Don resümiert auf der Blogbar über Blogs und das Web 2.0 als Ganzes:
Web2.0 – oder Web 2.0? – oder Internet 2.0, der Buzzwords gibt es viele – wird kommen. Noch nicht dieses Jahr, aber 2006/7. Und zwar ganz gross. Auch hier in Deutschland. Ganz ohne Ironie, ich meine das Ernst. Denn Web 2.0 hat endlich, endlich wieder alle Zutaten, die es braucht, um ein Thema wirklich gross zu machen. Es hat, im Umkehrschluss, alles, was Blogs nicht haben…. Allein die vorgebliche Dynamik von Web 2.0 wird dann seine Evangelisten auch zwingen, das langsam wachsende, sich kaum verändernde Bloggen als etwas Zurückgebliebenes wahrzunehmen. Tatsächlich passiert ja nicht viel Weltbewegendes in der Blogospäre, die ihre Kraft und Energie aus dem Alltag bezieht; wenn das PR-oletariat heute über Schneeballeffekte spricht, haben sie seit fast einem Jahr nichts anderes zu bieten als den einzigen Jamba-Fall bei Spreeblick. Das ist nichts im Vergleich zu all den schnellen Stories, die Web 2.0 liefern kann. Die kläffenden Hunde werden weiterziehen in die Wüste Richtung Fata Morgana 2.o – die Blogkarawane wird grösstenteils an der Oase bleiben. Weil´s hier schön ist, und weil man ohne die nervenden Buzzköter in Ruhe vielleicht ja auch mehr hinbekommt als nur die lockere Clangesellschaft. Zum Beispiel eine Kultur.
Don zielt anscheinend darauf ab, daß das ominöse Web 2.0 nichts mit Blogs zu tun hat und daß Blogs als Kulturbewegung ein Nischendasein fristen werden.

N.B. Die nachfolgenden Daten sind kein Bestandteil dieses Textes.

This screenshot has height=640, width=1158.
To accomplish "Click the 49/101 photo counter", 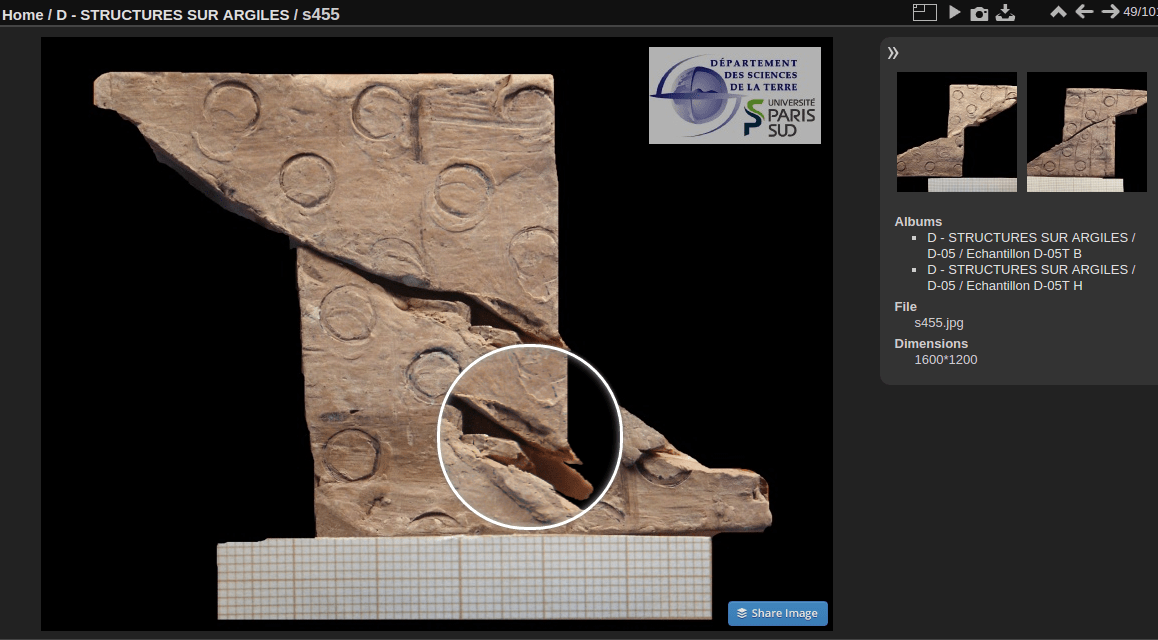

Ich kann leider Don nicht ganz folgen. Einerseits ist Web 2.0 so schwabbelig, daß man es kaum greifen, geschweige denn vernünftig beschreiben kann. Es hat ja schließlich keiner im Web über Nacht den Schalter umgelegt und am 23.12. ist das Netz nun von Web 1 auf Web 2 upgedatet worden. Und andererseits? Man sollte sich vom zu betrachtenden Objekt entfernen, um es besser erkennen zu können. Wieso? Statt im sprachlichen Überschall-Tiefflug Snapshots aufzunehmen und dann zu berichten, was man auf den verschlierten Fotos sieht, bringt es imho mehr, auf eine viel größere Flughöhe zu steigen. Um mögliche Muster von da oben besser erkennen zu können, sollten da welche zu erkennen sein, auch auf die Gefahr hin, daß man feine Details nicht mehr analysieren kann. Und das machen wir auch in der folgenden Betrachtung.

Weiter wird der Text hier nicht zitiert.